Singaporean advertising veteran Tham Khai Meng was fired on Wednesday from his long-time position as worldwide chief creative officer of the Ogilvy Group.
The global advertising agency's chief executive officer John Seifert told employees in a memo that this followed an internal investigation into complaints over Mr Tham's behaviour.
The complaints surfaced two weeks ago and were serious enough that an external legal counsel was appointed to investigate the matter, said the memo.
"After carefully reviewing the investigation's findings with several of my partners, we concluded that Khai's behaviour was a clear breach of our company values and code of conduct," Mr Seifert wrote.
"I have decided to terminate Khai's employment with the company with immediate effect."
When contacted by The Straits Times, Ogilvy replied with the contents of the memo.
Attempts to reach Mr Tham on his United States number were greeted by an automated voice message saying that his phone was not accepting calls.
Mr Tham, in his 60s and married, joined the ad giant in 1999. He was also co-chairman of Ogilvy's board.
In 2009, he became the first Asian to be named worldwide chief creative officer.
As the company's creative spokesman, he was a prominent player in the industry who spoke frequently at advertising conferences around the world.

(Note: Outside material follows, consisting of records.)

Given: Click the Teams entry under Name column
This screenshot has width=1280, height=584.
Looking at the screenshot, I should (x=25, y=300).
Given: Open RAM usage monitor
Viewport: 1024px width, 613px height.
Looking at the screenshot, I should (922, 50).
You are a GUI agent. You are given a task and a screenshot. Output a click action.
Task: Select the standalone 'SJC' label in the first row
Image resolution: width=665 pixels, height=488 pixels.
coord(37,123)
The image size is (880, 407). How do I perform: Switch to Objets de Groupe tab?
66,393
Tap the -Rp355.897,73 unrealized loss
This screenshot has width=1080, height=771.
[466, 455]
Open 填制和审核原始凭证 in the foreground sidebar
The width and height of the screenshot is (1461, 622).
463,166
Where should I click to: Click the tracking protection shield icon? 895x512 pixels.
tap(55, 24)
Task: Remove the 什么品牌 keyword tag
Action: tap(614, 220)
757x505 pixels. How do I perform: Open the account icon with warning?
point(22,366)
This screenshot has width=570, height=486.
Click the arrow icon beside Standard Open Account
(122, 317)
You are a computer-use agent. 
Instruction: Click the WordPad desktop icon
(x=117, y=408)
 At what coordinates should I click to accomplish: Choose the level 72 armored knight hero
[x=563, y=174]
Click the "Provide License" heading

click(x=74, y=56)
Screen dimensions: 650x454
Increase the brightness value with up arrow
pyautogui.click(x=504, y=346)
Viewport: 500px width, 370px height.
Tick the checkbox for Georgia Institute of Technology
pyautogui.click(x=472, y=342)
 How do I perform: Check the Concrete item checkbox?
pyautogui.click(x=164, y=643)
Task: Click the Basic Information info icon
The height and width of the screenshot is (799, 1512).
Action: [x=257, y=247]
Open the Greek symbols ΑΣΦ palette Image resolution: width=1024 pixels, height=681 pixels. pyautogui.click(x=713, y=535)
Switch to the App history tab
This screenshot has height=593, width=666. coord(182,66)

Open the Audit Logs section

At Ogilvy, he played a role in shaping the identities of brands such as Coca-Cola, IBM, Unilever and Louis Vuitton. He also led Ogilvy to win the prestigious Cannes Lions Network of the Year award five years in a row from 2012.
Mr Tham, in his 60s and married, joined the ad giant in 1999. He was also co-chairman of Ogilvy's board. In 2009, he became the first Asian to be named worldwide chief creative officer.
He was also one of four recipients of the Designer of the Year award at the 2009 President's Design Award in Singapore.
Under his leadership, the Ogilvy and Mather Asia-Pacific network received Campaign Brief Asia's Creative Network of the Year award between 2001 and 2008. He was awarded Creative Director of the Year in the same years, which led to his 2008 induction into the Campaign Brief Hall of Fame.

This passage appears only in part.